**Selected excerpt**
----

With the European elections over, the focus of Ibec’s campaign activity is shifting in light of developments in Brussels, London and Dublin. In Brussels, the European institutions are going through a process of renewal. We now have a new Parliament, but the European Commission will also change soon, along with the leadership of the Council. In London, a Tory leadership contest is raising the risk of a ‘no deal’ Brexit. While at home, our attention turns to October’s Budget 2020, with the possibility of a General Election never far away.
Brussels: All change in Brussels with key roles up for grabs
The outcome of the European elections has disrupted established political alliances, but did not prompt a shift to the political extremes that many feared. Read our full analysis here. The European People’s Party (EPP), where Fine Gael sit, and the Socialists and Democrats (S&D) have been in coalition since 1979, but will now have to seek new partners after losing ground. The Greens and the liberal alliances ALDE (just renamed Renew Europe) will have more sway. Over the coming weeks, Ibec will be sitting down with our new MEPs to discuss the priorities of Irish business in details. Ensuring strong Irish voices on key Committee is vital. Our focus also turns to the next European Commission, where the process of choosing a new President in underway. We have set out our key priorities for the future of Europe, and will ensure that Irish business interests are strongly represented in the EU-wide debate.

----

**Exercise requirements**
Copy out the full Ibec update above, word for word. Rely on the Ibec update above and nothing else.

----

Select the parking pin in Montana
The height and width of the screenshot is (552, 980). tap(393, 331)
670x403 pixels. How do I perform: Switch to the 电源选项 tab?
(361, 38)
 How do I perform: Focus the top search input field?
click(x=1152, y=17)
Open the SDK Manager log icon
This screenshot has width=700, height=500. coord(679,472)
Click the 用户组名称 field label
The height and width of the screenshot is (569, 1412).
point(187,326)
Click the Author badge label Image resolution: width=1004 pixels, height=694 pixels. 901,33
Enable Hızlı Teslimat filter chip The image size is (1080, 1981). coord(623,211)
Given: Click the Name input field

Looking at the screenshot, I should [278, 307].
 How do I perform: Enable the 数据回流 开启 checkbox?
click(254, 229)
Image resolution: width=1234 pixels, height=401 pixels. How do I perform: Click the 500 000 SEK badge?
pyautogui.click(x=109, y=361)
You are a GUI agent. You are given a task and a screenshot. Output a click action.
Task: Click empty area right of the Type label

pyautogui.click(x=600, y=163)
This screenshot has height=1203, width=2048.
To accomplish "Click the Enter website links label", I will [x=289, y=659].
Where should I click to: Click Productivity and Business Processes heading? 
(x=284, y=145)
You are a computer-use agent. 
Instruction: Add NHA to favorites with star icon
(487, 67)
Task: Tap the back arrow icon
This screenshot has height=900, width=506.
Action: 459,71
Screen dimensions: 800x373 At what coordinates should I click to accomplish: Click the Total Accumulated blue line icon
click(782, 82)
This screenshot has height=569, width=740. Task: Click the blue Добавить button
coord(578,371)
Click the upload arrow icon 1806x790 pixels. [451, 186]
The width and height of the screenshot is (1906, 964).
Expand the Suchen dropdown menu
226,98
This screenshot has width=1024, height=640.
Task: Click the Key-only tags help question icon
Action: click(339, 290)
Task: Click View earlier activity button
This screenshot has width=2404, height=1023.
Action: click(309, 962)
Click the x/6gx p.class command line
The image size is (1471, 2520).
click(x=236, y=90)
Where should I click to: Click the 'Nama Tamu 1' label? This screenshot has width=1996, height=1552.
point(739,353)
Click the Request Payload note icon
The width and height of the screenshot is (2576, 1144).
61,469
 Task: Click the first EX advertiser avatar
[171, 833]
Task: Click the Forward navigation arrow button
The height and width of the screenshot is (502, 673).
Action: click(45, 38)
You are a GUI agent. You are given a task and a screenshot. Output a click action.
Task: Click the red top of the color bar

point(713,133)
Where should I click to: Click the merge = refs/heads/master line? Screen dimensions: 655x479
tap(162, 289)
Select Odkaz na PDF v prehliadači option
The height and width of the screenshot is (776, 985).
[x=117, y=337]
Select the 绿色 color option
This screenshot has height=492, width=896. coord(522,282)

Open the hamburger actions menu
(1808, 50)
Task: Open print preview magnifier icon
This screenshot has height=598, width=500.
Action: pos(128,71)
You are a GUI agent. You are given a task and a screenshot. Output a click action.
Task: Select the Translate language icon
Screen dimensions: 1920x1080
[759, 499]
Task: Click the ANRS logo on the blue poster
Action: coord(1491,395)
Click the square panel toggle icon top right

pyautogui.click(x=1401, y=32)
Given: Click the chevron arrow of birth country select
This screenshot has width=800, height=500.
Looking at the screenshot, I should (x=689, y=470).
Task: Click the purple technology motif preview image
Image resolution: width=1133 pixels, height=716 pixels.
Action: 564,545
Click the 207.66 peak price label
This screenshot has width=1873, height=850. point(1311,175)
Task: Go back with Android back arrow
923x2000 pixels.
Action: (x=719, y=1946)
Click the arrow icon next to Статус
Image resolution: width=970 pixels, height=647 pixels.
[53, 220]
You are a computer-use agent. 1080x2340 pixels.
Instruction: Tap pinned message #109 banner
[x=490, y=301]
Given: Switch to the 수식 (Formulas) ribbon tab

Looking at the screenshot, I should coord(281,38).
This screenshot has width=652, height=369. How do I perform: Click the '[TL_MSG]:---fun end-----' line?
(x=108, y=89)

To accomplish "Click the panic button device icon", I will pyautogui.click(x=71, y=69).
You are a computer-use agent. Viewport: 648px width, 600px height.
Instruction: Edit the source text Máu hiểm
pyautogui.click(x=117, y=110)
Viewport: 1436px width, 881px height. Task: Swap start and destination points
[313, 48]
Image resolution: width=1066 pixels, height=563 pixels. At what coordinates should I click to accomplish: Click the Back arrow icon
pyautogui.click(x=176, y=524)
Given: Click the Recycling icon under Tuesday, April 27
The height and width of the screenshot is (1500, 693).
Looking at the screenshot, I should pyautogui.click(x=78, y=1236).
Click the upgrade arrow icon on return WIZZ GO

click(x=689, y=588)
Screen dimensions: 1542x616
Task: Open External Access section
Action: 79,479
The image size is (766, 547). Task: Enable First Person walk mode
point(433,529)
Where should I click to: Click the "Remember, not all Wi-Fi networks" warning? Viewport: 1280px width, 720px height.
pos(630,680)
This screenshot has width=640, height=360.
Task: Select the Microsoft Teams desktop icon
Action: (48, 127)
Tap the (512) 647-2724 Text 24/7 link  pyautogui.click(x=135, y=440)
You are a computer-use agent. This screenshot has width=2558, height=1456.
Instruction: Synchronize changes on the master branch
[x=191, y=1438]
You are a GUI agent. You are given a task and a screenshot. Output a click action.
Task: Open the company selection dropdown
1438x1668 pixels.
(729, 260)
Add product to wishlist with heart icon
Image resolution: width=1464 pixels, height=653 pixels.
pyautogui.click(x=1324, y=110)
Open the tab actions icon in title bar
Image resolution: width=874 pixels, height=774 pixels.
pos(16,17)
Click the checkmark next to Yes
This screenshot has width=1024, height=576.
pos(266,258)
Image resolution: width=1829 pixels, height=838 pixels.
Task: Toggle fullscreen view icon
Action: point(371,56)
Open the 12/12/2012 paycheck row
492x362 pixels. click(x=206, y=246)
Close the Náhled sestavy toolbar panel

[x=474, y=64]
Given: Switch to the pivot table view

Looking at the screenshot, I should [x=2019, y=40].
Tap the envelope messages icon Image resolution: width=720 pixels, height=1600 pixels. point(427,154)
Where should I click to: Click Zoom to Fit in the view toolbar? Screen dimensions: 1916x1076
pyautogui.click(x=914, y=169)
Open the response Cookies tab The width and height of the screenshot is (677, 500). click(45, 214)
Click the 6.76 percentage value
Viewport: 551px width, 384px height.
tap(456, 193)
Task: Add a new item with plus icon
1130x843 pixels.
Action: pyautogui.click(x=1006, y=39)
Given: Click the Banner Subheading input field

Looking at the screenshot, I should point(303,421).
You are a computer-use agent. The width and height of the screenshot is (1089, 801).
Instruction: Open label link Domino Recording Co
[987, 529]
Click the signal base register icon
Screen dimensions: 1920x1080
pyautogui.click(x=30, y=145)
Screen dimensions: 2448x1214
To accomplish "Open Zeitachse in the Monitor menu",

----

**Written answer**
With the European elections over, the focus of Ibec’s campaign activity is shifting in light of developments in Brussels, London and Dublin. In Brussels, the European institutions are going through a process of renewal. We now have a new Parliament, but the European Commission will also change soon, along with the leadership of the Council. In London, a Tory leadership contest is raising the risk of a ‘no deal’ Brexit. While at home, our attention turns to October’s Budget 2020, with the possibility of a General Election never far away.
Brussels: All change in Brussels with key roles up for grabs
The outcome of the European elections has disrupted established political alliances, but did not prompt a shift to the political extremes that many feared. Read our full analysis here. The European People’s Party (EPP), where Fine Gael sit, and the Socialists and Democrats (S&D) have been in coalition since 1979, but will now have to seek new partners after losing ground. The Greens and the liberal alliances ALDE (just renamed Renew Europe) will have more sway. Over the coming weeks, Ibec will be sitting down with our new MEPs to discuss the priorities of Irish business in details. Ensuring strong Irish voices on key Committee is vital. Our focus also turns to the next European Commission, where the process of choosing a new President in underway. We have set out our key priorities for the future of Europe, and will ensure that Irish business interests are strongly represented in the EU-wide debate.